Endogenous distribution of retinoids during normal development and teratogenesis in the mouse embryo

TLDR: It is concluded that other factors, for example, nuclear factors, must be responsible for the teratogenic response to RA and not cell‐specific factors, as previously concluded.

Abstract: We have analysed the endogenous retinoids present in whole mouse embryos from day 9 to day 14 of development and in individual components of the embryo at two stages, day 10.5 and day 13, by HPLC. We can only detect two retinoids, all-trans-RA (tRA) and all-trans-retinol (t-retinol), and t-retinol is 5-10-fold in excess over tRA. We cannot detect 9-cis-RA or any didehydroretinoids; thus mammalian embryos seem to differ in their retinoid content from other embryos such as chick, Xenopus, and fish. The levels of tRA do not change significantly over the 6 days of development analysed, whereas t-retinol rises sharply as the liver develops. Within the embryo, tRA is present at high levels in the developing spinal cord and at very low levels in the forebrain; indeed there is a gradient of endogenous tRA from the forebrain to the spinal cord.
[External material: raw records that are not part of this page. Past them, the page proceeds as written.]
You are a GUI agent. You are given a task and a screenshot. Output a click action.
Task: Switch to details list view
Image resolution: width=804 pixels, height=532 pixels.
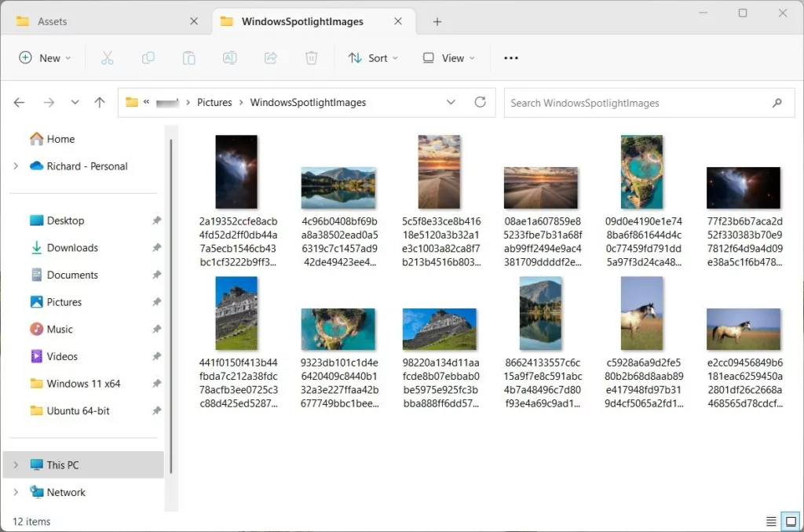[x=771, y=522]
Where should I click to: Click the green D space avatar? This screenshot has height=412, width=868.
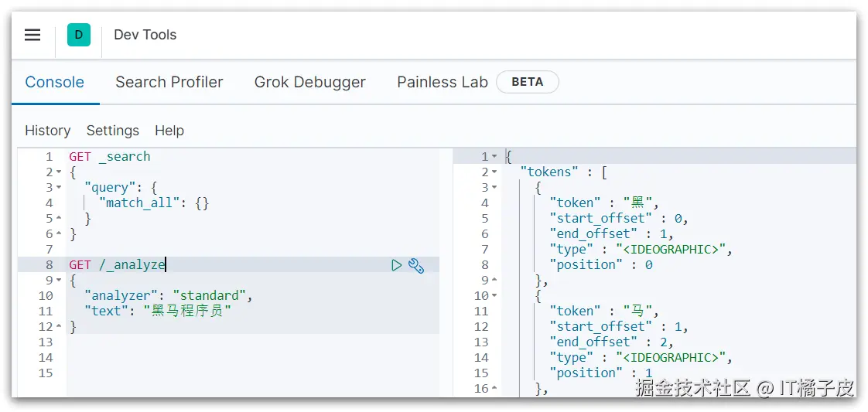(79, 35)
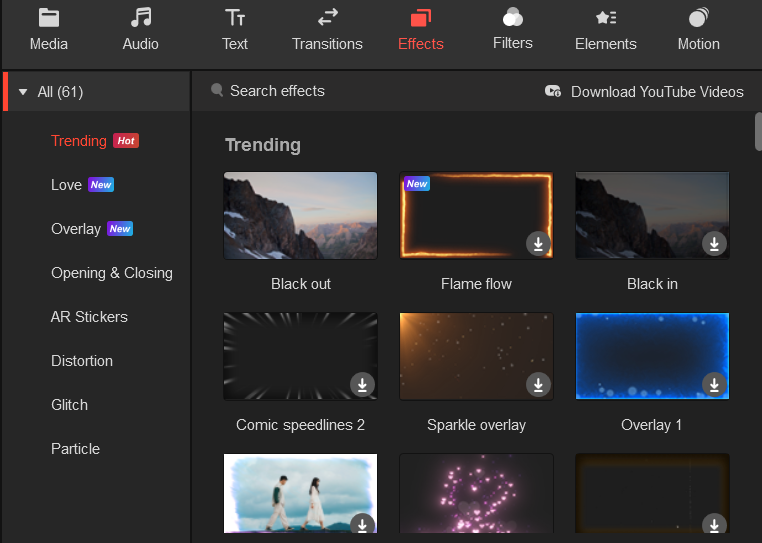
Task: Select the AR Stickers category
Action: [89, 317]
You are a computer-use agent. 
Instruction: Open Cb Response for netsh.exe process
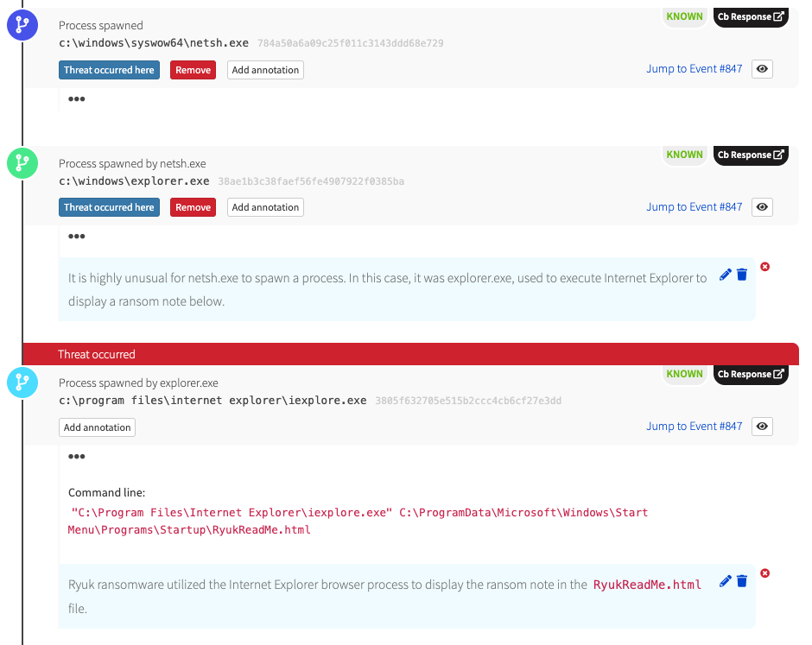click(x=751, y=16)
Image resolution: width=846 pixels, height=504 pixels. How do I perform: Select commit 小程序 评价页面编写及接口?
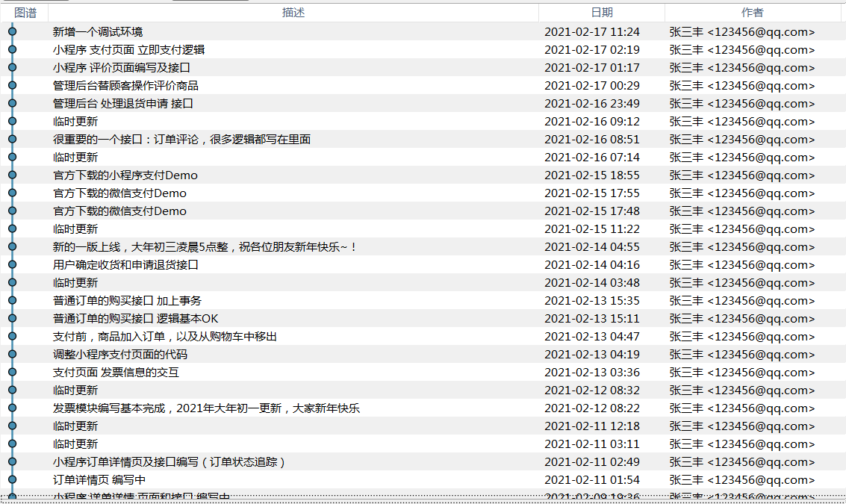[x=121, y=68]
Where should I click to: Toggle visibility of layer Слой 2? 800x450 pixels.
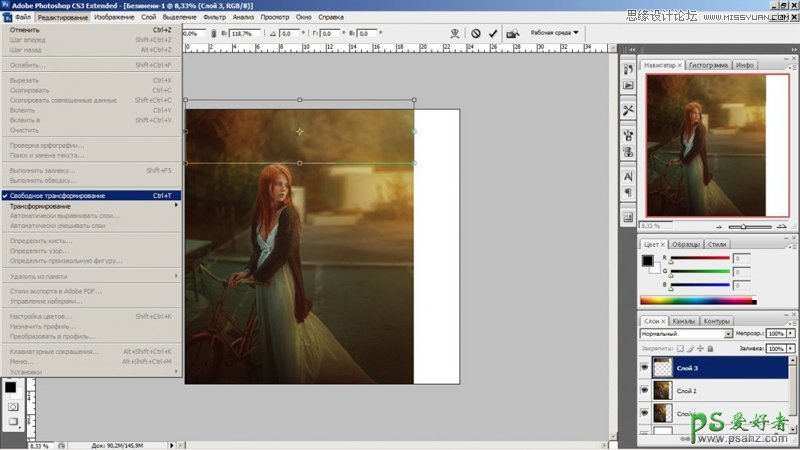pyautogui.click(x=645, y=391)
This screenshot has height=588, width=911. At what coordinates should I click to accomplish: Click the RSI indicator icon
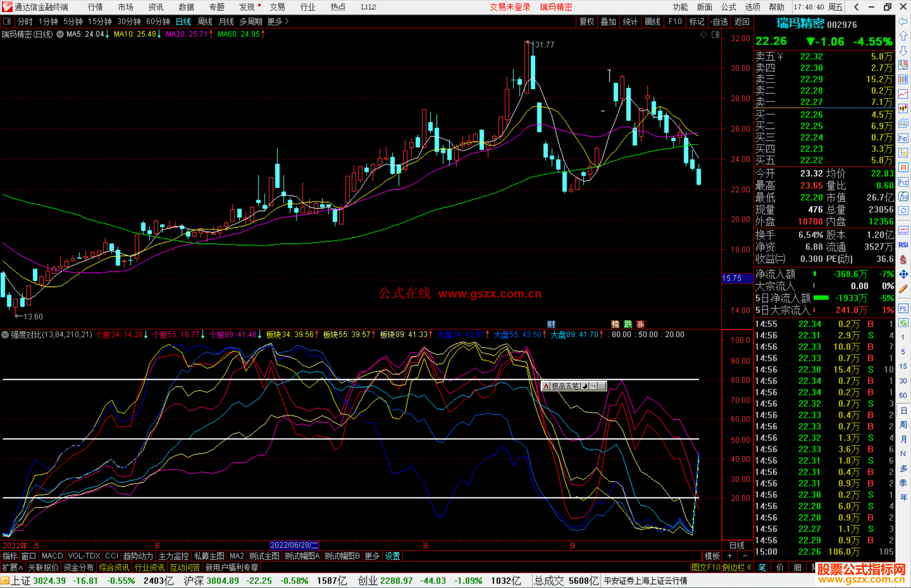click(903, 245)
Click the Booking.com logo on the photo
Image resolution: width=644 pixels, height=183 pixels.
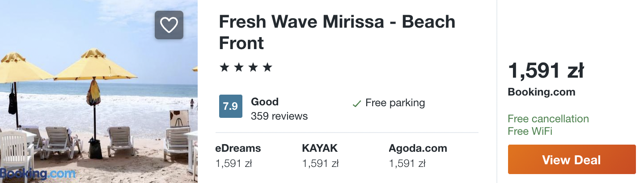pos(38,174)
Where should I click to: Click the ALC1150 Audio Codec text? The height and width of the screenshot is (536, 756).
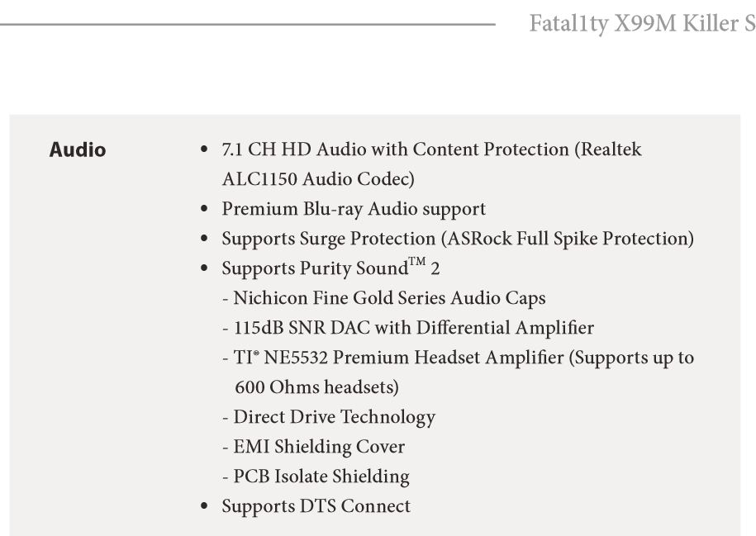point(318,179)

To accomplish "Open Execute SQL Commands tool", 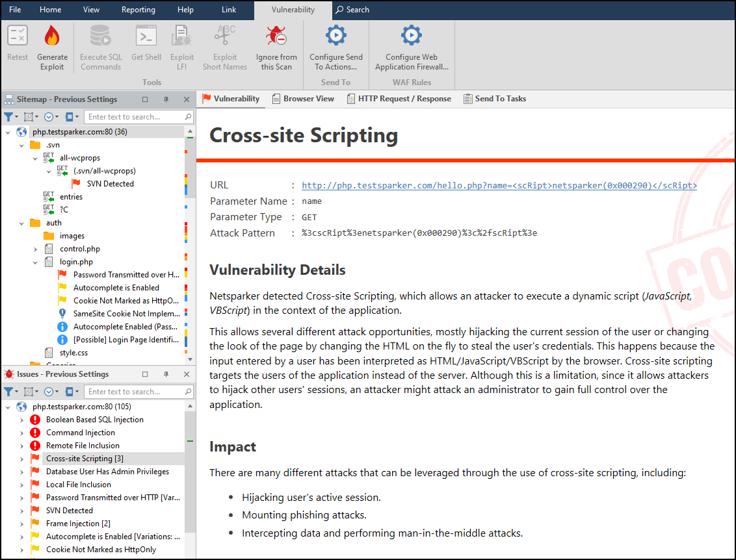I will (x=100, y=47).
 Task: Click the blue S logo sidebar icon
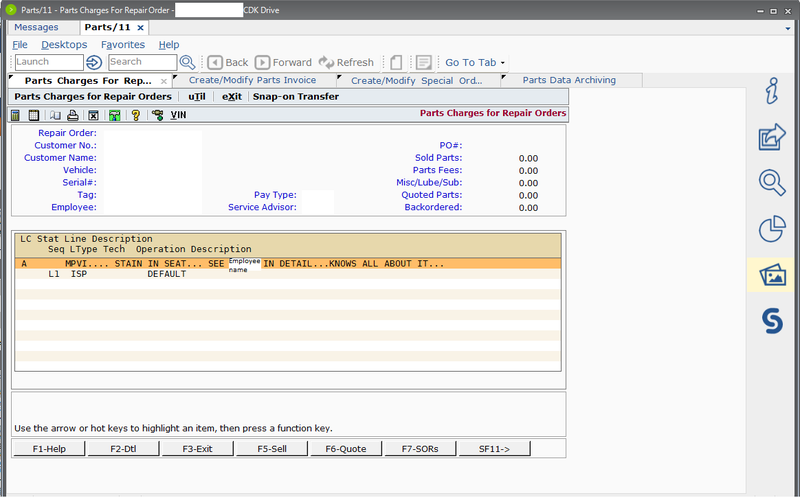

Other parts of the embryo had intermediate levels of tRA. When a teratogenic dose of RA was administered to day 10.5 embryos, the levels of tRA present in individual tissues of the embryo rose dramatically--from 175-fold to 1,400-fold--and the levels rose in all tissues not in any exclusive areas. We then determined which areas of the embryo were malformed by such a teratogenic dose. The lower jaw, palate, vertebrae, tail, and limbs were consistently abnormal, and since these areas received a dose of tRA no higher than any other it was concluded that cell-specific factors must determine the teratogenic response of these tissues. We then considered whether cellular retinoic acid-binding protein I or II (CRABP I or II) played any role in this response by determining their relative levels in each of the tissues analysed. There was no correlation between the presence of CRABP I and II and the distribution of administered RA. Neither was there a clear correlation in detail between the presence of CRABP I and II and the sites of teratogenesis. We therefore conclude that other factors, for example, nuclear factors, must be responsible for the teratogenic response to RA.